The module is delivered wholly online. Areas covered in the module This interdisciplinary module draws from criminology, sociology, cognitive, counselling, forensic and social psychology. Topics across these fields have been selected for their contemporary relevance including questions about criminalisation of vulnerable people, such as the homeless and people seeking refuge. They have also been chosen to problematise common-sense understandings of issues such as the rise of anxiety and humanitarianism and charitable giving Topics include: Categorisation and Homelessness, Drugs and Harm, Anxiety, Mental Health Classification, Experimentation and Expertise, Constructing Obedience, Collective Identity and the Crowd, Attitude Measurement and Public Opinion. Person specification
The person specification for this module should be read in conjunction with the generic person specification for an associate lecturer at The Open University. As well as meeting all the requirements set out in the generic
person specification, you should have:
- A good honours degree in psychology or cognate discipline, either single or joint (the psychology component should comprise at least 50%)
- A relevant postgraduate qualification in psychology or cognate discipline or a recognised professional qualification and/or a demonstrable track record in research or other activity of relevance to the teaching of postgraduate psychology.

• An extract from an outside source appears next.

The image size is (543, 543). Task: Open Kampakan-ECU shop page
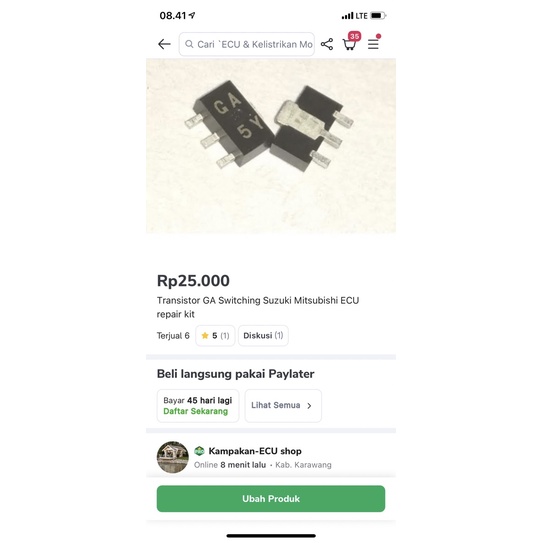pos(255,451)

Specialised experience of working/researching in areas covered by the module will be accepted
- Up to date knowledge of recent developments and debates within qualitative, quantitative and mixed methods approaches in psychology and an appreciation of how these relate to the production of knowledge
- Experience of teaching an interdisciplinary range of topics across psychology and social issues at postgraduate level, in an integrated and engaging manner
- Experience of teaching social and psychological materials
- Experience and skills appropriate for teaching, facilitating and supervising students via a virtual learning environment (VLE) and online forums It would be an advantage to have:
- Experience of teaching psychology at Masters level
- Familiarity with non-standard means of assessment Additional information
The module is delivered solely online via the VLE and also involves multi-media teaching materials (e.g. external websites). It is vital that tutors are open and willing to engage with these different media and the learning and teaching environments they represent.

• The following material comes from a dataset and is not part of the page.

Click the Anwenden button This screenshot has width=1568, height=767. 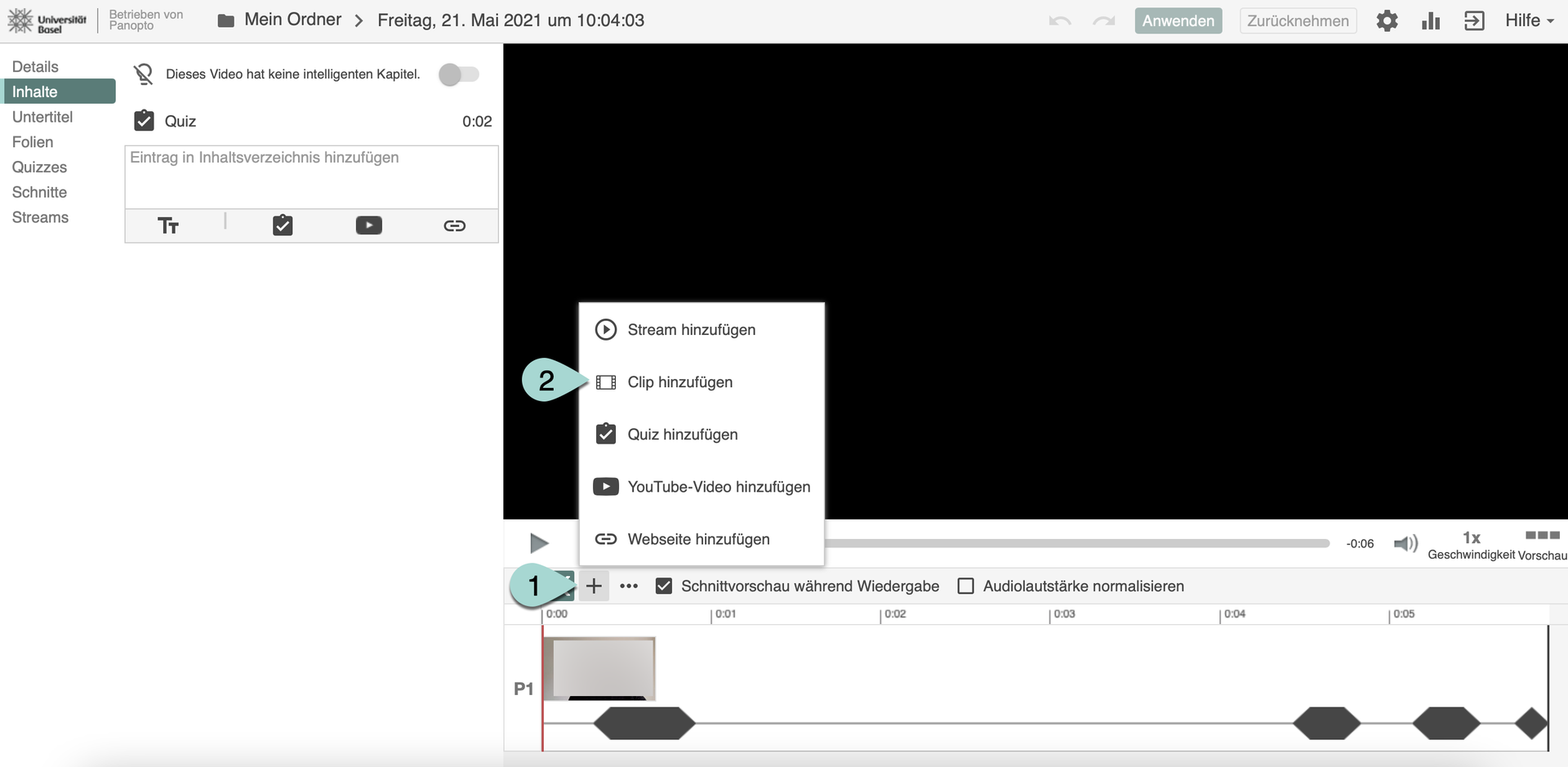1178,20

Module related details - a full explanation can be found on the website
Credits awarded to the student for the successful completion of a module: 60
Number of assignments submitted by the student: 4
Method of submission for assignments: 2
Level of ICT requirements: 3
Number of students likely to be in a standard group: 15
Salary band: 7
Estimated number of hours per teaching week: 6
The teaching and assessment strategy for this module has not yet been approved and therefore the information is subject to change.
As an associate lecturer, you should have
- a degree or equivalent, or a professional or vocational qualification in the subject area you wish to teach
- an appreciation of how adults learn and an appreciation of study skills
- the ability and willingness to promote the learning of adults through correspondence tuition, telephone and face-to-face tuition and, where appropriate, online tuition
- the ability to use information and communication technology in teaching and supporting students and communicating with other areas of the OU
- the ability to work with students from diverse educational, cultural and work backgrounds
- the ability to work with students with disabilities
- a commitment to student-centred learning
- an understanding of and commitment to equal opportunities policies and practices
- an organised and systematic approach to work
- the potential to work successfully in a team and the potential to work independently
- good written and oral communication skills
- a commitment to personal staff development
- availability and accessibility to students
- ability to travel to designated tutorial centres.
All teaching is in English and your proficiency in the English language should be adequate to meet the requirements of the role.